> [WHAT YOU NEED TO DO]: Convert every line of the listing below into a row of a Markdown table with the columns Row and Line, numbering the rows in order and skipping blank lines.

[BEGIN EXCERPTED RECORDS]

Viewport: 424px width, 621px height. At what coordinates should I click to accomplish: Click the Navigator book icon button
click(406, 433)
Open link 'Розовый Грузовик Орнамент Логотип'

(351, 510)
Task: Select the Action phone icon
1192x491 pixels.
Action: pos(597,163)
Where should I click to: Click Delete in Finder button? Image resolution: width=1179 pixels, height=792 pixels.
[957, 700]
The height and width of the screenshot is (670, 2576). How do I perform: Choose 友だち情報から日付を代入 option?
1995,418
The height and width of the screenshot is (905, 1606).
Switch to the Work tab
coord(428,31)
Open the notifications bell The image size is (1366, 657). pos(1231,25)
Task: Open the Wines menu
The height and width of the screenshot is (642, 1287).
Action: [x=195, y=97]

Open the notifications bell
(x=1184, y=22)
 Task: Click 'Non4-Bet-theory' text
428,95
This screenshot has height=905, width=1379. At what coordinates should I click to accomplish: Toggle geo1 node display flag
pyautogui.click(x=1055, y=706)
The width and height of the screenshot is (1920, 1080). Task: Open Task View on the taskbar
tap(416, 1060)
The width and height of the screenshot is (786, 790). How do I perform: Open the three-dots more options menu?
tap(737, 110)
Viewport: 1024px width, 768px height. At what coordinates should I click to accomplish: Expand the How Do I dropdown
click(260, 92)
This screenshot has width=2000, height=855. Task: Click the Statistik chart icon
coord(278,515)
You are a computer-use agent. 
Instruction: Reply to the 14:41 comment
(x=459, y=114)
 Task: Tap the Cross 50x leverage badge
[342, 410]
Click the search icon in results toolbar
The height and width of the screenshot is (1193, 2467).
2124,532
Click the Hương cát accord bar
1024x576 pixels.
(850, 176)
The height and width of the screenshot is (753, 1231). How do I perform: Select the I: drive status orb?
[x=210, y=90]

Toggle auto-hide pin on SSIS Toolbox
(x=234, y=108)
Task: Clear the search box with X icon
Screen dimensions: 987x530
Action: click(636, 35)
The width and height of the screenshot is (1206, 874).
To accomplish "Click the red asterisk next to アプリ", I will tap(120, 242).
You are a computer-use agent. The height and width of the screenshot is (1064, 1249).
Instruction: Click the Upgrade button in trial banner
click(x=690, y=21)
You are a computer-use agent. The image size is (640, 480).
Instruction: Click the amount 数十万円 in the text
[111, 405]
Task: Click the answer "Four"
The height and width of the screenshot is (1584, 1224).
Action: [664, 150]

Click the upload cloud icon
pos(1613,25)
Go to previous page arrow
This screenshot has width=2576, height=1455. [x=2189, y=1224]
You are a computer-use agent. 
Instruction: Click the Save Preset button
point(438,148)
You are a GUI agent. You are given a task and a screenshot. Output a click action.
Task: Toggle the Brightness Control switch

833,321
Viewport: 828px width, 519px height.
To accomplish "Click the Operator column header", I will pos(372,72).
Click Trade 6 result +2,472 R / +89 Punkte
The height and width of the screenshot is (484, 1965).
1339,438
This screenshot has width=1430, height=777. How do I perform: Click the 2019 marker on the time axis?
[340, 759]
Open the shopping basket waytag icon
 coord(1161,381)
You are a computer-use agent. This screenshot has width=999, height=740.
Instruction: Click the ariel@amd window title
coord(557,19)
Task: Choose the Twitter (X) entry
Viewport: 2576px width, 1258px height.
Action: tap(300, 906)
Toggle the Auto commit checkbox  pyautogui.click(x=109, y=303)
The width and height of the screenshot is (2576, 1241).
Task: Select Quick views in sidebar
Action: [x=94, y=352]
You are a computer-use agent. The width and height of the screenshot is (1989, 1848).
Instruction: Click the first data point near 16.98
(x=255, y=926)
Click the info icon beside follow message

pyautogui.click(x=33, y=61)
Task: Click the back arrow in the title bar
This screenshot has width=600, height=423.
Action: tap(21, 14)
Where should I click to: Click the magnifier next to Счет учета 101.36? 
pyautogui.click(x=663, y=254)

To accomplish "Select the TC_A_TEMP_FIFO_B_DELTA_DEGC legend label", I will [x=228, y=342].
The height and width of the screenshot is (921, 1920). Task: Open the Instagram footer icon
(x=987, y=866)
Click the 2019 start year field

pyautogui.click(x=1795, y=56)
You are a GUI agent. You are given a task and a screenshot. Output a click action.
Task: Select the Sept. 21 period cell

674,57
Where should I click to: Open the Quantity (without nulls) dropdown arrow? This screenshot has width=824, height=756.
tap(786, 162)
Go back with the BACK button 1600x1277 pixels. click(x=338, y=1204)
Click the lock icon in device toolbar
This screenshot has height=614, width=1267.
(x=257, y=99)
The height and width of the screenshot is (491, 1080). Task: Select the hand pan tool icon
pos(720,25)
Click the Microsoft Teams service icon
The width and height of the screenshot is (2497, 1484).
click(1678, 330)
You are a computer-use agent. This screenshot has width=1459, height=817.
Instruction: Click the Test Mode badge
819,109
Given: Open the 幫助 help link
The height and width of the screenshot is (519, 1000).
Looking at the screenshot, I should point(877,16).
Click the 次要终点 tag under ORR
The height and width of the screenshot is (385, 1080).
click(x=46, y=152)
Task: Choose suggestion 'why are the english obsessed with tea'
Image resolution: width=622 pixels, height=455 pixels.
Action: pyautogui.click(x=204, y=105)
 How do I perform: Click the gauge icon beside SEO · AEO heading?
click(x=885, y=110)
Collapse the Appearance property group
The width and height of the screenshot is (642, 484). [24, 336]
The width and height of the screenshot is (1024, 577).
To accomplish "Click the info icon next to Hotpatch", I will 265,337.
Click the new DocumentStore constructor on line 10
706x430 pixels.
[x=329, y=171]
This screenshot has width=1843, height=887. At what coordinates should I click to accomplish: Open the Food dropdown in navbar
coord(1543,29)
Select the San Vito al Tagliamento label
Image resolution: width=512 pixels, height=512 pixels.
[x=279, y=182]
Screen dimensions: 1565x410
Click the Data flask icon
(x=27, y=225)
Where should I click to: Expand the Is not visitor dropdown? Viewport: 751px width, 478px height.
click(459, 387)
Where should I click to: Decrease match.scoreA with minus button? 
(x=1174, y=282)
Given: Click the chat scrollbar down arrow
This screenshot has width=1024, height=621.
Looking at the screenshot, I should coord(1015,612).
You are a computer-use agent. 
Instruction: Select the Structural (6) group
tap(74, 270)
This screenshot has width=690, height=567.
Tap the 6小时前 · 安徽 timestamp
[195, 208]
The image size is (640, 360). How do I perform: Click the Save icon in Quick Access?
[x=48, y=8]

[END EXCERPTED RECORDS]

> [THE REPLY]:
| Row | Line |
|---|---|
| 1 | Viewport: 424px width, 621px height. At what coordinates should I click to accomplish: Click the Navigator book icon button |
| 2 | click(406, 433) |
| 3 | Open link 'Розовый Грузовик Орнамент Логотип' |
| 4 | (351, 510) |
| 5 | Task: Select the Action phone icon |
| 6 | 1192x491 pixels. |
| 7 | Action: pos(597,163) |
| 8 | Where should I click to: Click Delete in Finder button? Image resolution: width=1179 pixels, height=792 pixels. |
| 9 | [957, 700] |
| 10 | The height and width of the screenshot is (670, 2576). How do I perform: Choose 友だち情報から日付を代入 option? |
| 11 | 1995,418 |
| 12 | The height and width of the screenshot is (905, 1606). |
| 13 | Switch to the Work tab |
| 14 | coord(428,31) |
| 15 | Open the notifications bell The image size is (1366, 657). pos(1231,25) |
| 16 | Task: Open the Wines menu |
| 17 | The height and width of the screenshot is (642, 1287). |
| 18 | Action: [x=195, y=97] |
| 19 | Open the notifications bell |
| 20 | (x=1184, y=22) |
| 21 |  Task: Click 'Non4-Bet-theory' text |
| 22 | 428,95 |
| 23 | This screenshot has height=905, width=1379. At what coordinates should I click to accomplish: Toggle geo1 node display flag |
| 24 | pyautogui.click(x=1055, y=706) |
| 25 | The width and height of the screenshot is (1920, 1080). Task: Open Task View on the taskbar |
| 26 | tap(416, 1060) |
| 27 | The width and height of the screenshot is (786, 790). How do I perform: Open the three-dots more options menu? |
| 28 | tap(737, 110) |
| 29 | Viewport: 1024px width, 768px height. At what coordinates should I click to accomplish: Expand the How Do I dropdown |
| 30 | click(260, 92) |
| 31 | This screenshot has width=2000, height=855. Task: Click the Statistik chart icon |
| 32 | coord(278,515) |
| 33 | You are a computer-use agent.  |
| 34 | Instruction: Reply to the 14:41 comment |
| 35 | (x=459, y=114) |
| 36 |  Task: Tap the Cross 50x leverage badge |
| 37 | [342, 410] |
| 38 | Click the search icon in results toolbar |
| 39 | The height and width of the screenshot is (1193, 2467). |
| 40 | 2124,532 |
| 41 | Click the Hương cát accord bar |
| 42 | 1024x576 pixels. |
| 43 | (850, 176) |
| 44 | The height and width of the screenshot is (753, 1231). How do I perform: Select the I: drive status orb? |
| 45 | [x=210, y=90] |
| 46 | Toggle auto-hide pin on SSIS Toolbox |
| 47 | (x=234, y=108) |
| 48 | Task: Clear the search box with X icon |
| 49 | Screen dimensions: 987x530 |
| 50 | Action: click(636, 35) |
| 51 | The width and height of the screenshot is (1206, 874). |
| 52 | To accomplish "Click the red asterisk next to アプリ", I will tap(120, 242). |
| 53 | You are a computer-use agent. The height and width of the screenshot is (1064, 1249). |
| 54 | Instruction: Click the Upgrade button in trial banner |
| 55 | click(x=690, y=21) |
| 56 | You are a computer-use agent. The image size is (640, 480). |
| 57 | Instruction: Click the amount 数十万円 in the text |
| 58 | [111, 405] |
| 59 | Task: Click the answer "Four" |
| 60 | The height and width of the screenshot is (1584, 1224). |
| 61 | Action: [664, 150] |
| 62 | Click the upload cloud icon |
| 63 | pos(1613,25) |
| 64 | Go to previous page arrow |
| 65 | This screenshot has width=2576, height=1455. [x=2189, y=1224] |
| 66 | You are a computer-use agent.  |
| 67 | Instruction: Click the Save Preset button |
| 68 | point(438,148) |
| 69 | You are a GUI agent. You are given a task and a screenshot. Output a click action. |
| 70 | Task: Toggle the Brightness Control switch |
| 71 | 833,321 |
| 72 | Viewport: 828px width, 519px height. |
| 73 | To accomplish "Click the Operator column header", I will pos(372,72). |
| 74 | Click Trade 6 result +2,472 R / +89 Punkte |
| 75 | The height and width of the screenshot is (484, 1965). |
| 76 | 1339,438 |
| 77 | This screenshot has width=1430, height=777. How do I perform: Click the 2019 marker on the time axis? |
| 78 | [340, 759] |
| 79 | Open the shopping basket waytag icon |
| 80 |  coord(1161,381) |
| 81 | You are a computer-use agent. This screenshot has width=999, height=740. |
| 82 | Instruction: Click the ariel@amd window title |
| 83 | coord(557,19) |
| 84 | Task: Choose the Twitter (X) entry |
| 85 | Viewport: 2576px width, 1258px height. |
| 86 | Action: tap(300, 906) |
| 87 | Toggle the Auto commit checkbox  pyautogui.click(x=109, y=303) |
| 88 | The width and height of the screenshot is (2576, 1241). |
| 89 | Task: Select Quick views in sidebar |
| 90 | Action: [x=94, y=352] |
| 91 | You are a computer-use agent. The width and height of the screenshot is (1989, 1848). |
| 92 | Instruction: Click the first data point near 16.98 |
| 93 | (x=255, y=926) |
| 94 | Click the info icon beside follow message |
| 95 | pyautogui.click(x=33, y=61) |
| 96 | Task: Click the back arrow in the title bar |
| 97 | This screenshot has width=600, height=423. |
| 98 | Action: tap(21, 14) |
| 99 | Where should I click to: Click the magnifier next to Счет учета 101.36?  |
| 100 | pyautogui.click(x=663, y=254) |
| 101 | To accomplish "Select the TC_A_TEMP_FIFO_B_DELTA_DEGC legend label", I will [x=228, y=342]. |
| 102 | The height and width of the screenshot is (921, 1920). Task: Open the Instagram footer icon |
| 103 | (x=987, y=866) |
| 104 | Click the 2019 start year field |
| 105 | pyautogui.click(x=1795, y=56) |
| 106 | You are a GUI agent. You are given a task and a screenshot. Output a click action. |
| 107 | Task: Select the Sept. 21 period cell |
| 108 | 674,57 |
| 109 | Where should I click to: Open the Quantity (without nulls) dropdown arrow? This screenshot has width=824, height=756. |
| 110 | tap(786, 162) |
| 111 | Go back with the BACK button 1600x1277 pixels. click(x=338, y=1204) |
| 112 | Click the lock icon in device toolbar |
| 113 | This screenshot has height=614, width=1267. |
| 114 | (x=257, y=99) |
| 115 | The height and width of the screenshot is (491, 1080). Task: Select the hand pan tool icon |
| 116 | pos(720,25) |
| 117 | Click the Microsoft Teams service icon |
| 118 | The width and height of the screenshot is (2497, 1484). |
| 119 | click(1678, 330) |
| 120 | You are a computer-use agent. This screenshot has width=1459, height=817. |
| 121 | Instruction: Click the Test Mode badge |
| 122 | 819,109 |
| 123 | Given: Open the 幫助 help link |
| 124 | The height and width of the screenshot is (519, 1000). |
| 125 | Looking at the screenshot, I should point(877,16). |
| 126 | Click the 次要终点 tag under ORR |
| 127 | The height and width of the screenshot is (385, 1080). |
| 128 | click(x=46, y=152) |
| 129 | Task: Choose suggestion 'why are the english obsessed with tea' |
| 130 | Image resolution: width=622 pixels, height=455 pixels. |
| 131 | Action: pyautogui.click(x=204, y=105) |
| 132 |  How do I perform: Click the gauge icon beside SEO · AEO heading? |
| 133 | click(x=885, y=110) |
| 134 | Collapse the Appearance property group |
| 135 | The width and height of the screenshot is (642, 484). [24, 336] |
| 136 | The width and height of the screenshot is (1024, 577). |
| 137 | To accomplish "Click the info icon next to Hotpatch", I will 265,337. |
| 138 | Click the new DocumentStore constructor on line 10 |
| 139 | 706x430 pixels. |
| 140 | [x=329, y=171] |
| 141 | This screenshot has width=1843, height=887. At what coordinates should I click to accomplish: Open the Food dropdown in navbar |
| 142 | coord(1543,29) |
| 143 | Select the San Vito al Tagliamento label |
| 144 | Image resolution: width=512 pixels, height=512 pixels. |
| 145 | [x=279, y=182] |
| 146 | Screen dimensions: 1565x410 |
| 147 | Click the Data flask icon |
| 148 | (x=27, y=225) |
| 149 | Where should I click to: Expand the Is not visitor dropdown? Viewport: 751px width, 478px height. |
| 150 | click(459, 387) |
| 151 | Where should I click to: Decrease match.scoreA with minus button?  |
| 152 | (x=1174, y=282) |
| 153 | Given: Click the chat scrollbar down arrow |
| 154 | This screenshot has width=1024, height=621. |
| 155 | Looking at the screenshot, I should coord(1015,612). |
| 156 | You are a computer-use agent.  |
| 157 | Instruction: Select the Structural (6) group |
| 158 | tap(74, 270) |
| 159 | This screenshot has width=690, height=567. |
| 160 | Tap the 6小时前 · 安徽 timestamp |
| 161 | [195, 208] |
| 162 | The image size is (640, 360). How do I perform: Click the Save icon in Quick Access? |
| 163 | [x=48, y=8] |